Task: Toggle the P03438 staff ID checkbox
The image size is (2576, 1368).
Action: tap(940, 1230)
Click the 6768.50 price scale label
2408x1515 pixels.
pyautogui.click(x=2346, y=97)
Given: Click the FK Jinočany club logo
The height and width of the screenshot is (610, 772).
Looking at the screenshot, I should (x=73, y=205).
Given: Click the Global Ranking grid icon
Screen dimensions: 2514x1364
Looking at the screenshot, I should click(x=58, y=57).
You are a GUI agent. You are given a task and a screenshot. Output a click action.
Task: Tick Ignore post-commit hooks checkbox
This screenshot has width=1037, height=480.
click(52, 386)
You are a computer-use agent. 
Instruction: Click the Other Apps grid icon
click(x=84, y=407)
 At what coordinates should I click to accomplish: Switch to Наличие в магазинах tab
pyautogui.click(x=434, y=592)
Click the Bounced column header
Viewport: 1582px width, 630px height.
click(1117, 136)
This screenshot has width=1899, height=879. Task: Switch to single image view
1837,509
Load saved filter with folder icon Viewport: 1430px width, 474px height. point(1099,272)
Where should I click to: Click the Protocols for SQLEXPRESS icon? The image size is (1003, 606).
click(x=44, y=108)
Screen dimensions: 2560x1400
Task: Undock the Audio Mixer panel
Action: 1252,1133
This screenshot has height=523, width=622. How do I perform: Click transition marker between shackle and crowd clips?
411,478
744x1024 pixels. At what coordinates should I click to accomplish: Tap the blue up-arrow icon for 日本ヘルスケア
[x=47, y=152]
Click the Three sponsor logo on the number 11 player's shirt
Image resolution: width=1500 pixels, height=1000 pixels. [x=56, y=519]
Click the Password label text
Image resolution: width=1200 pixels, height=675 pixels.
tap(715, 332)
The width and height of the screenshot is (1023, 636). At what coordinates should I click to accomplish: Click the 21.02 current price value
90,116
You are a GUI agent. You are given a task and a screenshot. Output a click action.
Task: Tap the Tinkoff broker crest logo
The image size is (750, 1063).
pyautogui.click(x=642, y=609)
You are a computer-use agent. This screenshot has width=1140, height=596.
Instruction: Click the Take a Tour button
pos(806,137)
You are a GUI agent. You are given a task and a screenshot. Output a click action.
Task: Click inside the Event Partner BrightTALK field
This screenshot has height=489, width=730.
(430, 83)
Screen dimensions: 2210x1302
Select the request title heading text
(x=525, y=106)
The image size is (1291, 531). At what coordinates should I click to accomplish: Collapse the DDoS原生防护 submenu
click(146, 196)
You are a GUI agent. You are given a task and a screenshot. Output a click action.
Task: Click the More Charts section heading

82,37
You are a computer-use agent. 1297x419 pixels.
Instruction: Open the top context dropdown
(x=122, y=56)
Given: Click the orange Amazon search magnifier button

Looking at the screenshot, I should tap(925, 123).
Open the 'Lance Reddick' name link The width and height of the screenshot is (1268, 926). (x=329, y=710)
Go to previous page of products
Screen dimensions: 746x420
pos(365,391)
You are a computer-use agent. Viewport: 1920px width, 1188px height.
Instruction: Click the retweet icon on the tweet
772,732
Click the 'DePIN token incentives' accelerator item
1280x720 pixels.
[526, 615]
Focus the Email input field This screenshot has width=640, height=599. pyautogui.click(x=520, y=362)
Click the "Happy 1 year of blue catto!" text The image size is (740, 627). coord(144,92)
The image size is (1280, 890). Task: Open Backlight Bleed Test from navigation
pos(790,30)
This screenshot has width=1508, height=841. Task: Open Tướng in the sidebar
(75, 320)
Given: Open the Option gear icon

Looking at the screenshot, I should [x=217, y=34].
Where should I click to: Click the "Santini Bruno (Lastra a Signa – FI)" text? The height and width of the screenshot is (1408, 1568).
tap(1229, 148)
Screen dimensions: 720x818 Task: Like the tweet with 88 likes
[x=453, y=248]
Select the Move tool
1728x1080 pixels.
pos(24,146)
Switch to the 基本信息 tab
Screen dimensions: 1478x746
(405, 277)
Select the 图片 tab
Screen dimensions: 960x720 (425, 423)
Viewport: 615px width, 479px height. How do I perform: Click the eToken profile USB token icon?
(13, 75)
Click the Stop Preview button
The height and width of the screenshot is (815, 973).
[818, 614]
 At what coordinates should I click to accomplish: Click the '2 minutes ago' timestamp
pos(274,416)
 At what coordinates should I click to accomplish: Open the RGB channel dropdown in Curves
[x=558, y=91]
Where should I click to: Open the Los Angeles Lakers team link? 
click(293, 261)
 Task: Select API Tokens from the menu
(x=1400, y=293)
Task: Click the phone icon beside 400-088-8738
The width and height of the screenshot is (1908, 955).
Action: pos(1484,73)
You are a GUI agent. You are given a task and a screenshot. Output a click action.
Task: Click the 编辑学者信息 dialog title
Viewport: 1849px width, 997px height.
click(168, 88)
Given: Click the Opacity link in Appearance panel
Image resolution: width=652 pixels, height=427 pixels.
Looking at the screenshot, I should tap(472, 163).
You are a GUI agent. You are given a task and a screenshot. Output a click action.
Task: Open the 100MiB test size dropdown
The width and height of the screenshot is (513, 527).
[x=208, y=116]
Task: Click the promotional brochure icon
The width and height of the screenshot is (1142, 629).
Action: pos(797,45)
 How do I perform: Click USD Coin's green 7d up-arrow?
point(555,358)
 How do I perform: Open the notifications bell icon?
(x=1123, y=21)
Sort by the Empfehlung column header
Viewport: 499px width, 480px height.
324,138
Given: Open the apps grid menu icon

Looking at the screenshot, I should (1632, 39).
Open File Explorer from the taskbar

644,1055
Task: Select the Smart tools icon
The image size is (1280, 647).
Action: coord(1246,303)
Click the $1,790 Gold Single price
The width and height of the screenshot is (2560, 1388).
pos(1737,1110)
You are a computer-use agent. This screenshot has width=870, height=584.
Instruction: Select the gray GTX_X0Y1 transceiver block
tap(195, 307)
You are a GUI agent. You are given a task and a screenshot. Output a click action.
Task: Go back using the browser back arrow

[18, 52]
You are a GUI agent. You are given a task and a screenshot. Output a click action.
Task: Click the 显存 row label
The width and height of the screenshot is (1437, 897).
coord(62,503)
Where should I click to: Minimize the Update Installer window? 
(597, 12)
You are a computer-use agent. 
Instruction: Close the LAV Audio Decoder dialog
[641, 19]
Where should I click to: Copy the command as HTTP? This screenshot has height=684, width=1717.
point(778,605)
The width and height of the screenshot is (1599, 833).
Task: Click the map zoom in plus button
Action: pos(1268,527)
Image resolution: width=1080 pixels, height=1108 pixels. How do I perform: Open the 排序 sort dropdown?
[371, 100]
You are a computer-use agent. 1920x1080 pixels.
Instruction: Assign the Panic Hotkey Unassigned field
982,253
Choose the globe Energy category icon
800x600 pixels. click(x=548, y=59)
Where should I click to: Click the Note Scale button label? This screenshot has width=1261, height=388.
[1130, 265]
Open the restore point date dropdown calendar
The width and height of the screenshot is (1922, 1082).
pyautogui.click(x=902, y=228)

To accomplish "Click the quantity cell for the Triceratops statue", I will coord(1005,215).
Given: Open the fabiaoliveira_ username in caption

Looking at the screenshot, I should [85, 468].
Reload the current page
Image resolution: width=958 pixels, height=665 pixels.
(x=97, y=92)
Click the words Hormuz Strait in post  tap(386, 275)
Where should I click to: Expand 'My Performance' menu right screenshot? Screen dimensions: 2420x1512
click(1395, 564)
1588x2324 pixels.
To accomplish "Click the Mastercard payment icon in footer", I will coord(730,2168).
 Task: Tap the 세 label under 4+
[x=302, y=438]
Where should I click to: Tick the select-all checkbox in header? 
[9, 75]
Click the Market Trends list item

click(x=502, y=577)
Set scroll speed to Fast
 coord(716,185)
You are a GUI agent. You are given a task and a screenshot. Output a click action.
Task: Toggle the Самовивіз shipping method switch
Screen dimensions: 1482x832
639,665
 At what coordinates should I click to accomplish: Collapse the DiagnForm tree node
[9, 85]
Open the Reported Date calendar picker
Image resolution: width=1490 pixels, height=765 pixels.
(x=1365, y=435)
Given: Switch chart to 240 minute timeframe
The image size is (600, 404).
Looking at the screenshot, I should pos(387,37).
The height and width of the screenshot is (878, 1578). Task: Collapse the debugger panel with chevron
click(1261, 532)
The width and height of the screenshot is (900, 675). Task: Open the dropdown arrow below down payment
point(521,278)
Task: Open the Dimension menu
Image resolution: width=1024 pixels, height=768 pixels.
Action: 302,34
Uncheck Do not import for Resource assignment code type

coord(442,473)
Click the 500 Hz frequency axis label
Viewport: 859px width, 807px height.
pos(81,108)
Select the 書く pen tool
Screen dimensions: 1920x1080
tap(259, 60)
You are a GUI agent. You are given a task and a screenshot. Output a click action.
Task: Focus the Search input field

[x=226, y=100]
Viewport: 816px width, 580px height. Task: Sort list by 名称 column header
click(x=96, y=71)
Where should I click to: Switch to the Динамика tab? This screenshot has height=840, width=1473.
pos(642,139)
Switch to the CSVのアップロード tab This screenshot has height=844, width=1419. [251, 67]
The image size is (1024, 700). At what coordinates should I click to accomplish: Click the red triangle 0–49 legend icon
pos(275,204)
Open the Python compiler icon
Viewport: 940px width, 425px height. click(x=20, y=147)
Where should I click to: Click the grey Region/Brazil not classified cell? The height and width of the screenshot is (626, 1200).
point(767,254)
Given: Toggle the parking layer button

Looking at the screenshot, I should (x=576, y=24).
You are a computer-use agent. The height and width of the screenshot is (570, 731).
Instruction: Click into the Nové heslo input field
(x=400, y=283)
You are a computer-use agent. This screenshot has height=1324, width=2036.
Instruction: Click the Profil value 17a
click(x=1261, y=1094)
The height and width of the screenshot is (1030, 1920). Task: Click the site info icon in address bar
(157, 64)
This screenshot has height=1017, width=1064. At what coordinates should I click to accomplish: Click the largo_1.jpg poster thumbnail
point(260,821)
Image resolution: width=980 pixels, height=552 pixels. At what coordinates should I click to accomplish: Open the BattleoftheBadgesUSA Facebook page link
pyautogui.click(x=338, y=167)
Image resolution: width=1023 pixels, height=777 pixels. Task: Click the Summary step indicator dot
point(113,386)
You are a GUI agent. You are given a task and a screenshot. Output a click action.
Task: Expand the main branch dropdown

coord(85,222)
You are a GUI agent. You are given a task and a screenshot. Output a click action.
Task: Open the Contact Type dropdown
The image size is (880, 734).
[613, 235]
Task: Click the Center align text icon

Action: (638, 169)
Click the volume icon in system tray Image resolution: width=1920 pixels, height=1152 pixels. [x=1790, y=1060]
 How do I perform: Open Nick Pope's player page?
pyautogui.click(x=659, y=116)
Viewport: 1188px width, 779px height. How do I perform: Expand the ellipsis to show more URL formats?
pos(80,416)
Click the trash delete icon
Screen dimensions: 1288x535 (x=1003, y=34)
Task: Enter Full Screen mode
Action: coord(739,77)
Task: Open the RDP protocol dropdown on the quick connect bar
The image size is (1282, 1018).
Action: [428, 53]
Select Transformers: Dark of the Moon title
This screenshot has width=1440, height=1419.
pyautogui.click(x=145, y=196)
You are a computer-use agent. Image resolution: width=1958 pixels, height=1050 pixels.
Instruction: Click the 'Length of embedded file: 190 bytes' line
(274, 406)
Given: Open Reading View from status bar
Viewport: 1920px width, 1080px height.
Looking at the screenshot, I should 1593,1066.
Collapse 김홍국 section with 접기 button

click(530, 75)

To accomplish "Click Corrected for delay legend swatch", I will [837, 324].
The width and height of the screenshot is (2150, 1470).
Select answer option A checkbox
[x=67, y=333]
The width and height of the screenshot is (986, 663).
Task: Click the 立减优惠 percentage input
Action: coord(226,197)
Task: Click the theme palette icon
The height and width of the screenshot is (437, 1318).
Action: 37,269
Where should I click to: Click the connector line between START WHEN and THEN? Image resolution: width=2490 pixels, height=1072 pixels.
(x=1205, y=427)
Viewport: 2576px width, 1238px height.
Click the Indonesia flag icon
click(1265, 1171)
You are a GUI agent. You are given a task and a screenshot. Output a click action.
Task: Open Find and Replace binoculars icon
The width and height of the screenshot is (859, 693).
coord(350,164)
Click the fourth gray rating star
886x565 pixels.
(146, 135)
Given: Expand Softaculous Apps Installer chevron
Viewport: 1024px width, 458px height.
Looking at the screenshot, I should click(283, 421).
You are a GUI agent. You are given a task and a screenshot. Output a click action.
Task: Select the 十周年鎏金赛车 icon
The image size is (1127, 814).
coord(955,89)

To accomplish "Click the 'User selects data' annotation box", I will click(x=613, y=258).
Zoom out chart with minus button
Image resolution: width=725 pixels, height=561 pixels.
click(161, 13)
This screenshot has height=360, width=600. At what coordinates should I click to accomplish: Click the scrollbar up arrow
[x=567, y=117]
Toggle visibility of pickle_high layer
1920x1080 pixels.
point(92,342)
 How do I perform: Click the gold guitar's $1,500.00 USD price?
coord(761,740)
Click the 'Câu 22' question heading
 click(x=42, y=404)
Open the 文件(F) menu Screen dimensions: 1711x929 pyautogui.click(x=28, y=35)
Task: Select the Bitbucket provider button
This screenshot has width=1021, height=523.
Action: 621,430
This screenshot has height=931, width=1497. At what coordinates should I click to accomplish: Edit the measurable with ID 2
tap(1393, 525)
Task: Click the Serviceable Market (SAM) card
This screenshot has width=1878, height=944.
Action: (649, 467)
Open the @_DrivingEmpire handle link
+---+
> **GIVEN INSTRUCTION**
Put the lines above, from the one containing "Where should I click to: Switch" down to the one containing "Switch to the CSVのアップロード", into a JSON list of strings, one string per line and no blank lines.

> **ANSWER FOR THIS EXERCISE**
[
  "Where should I click to: Switch to the Динамика tab? This screenshot has height=840, width=1473.",
  "pos(642,139)",
  "Switch to the CSVのアップロード tab This screenshot has height=844, width=1419. [251, 67]"
]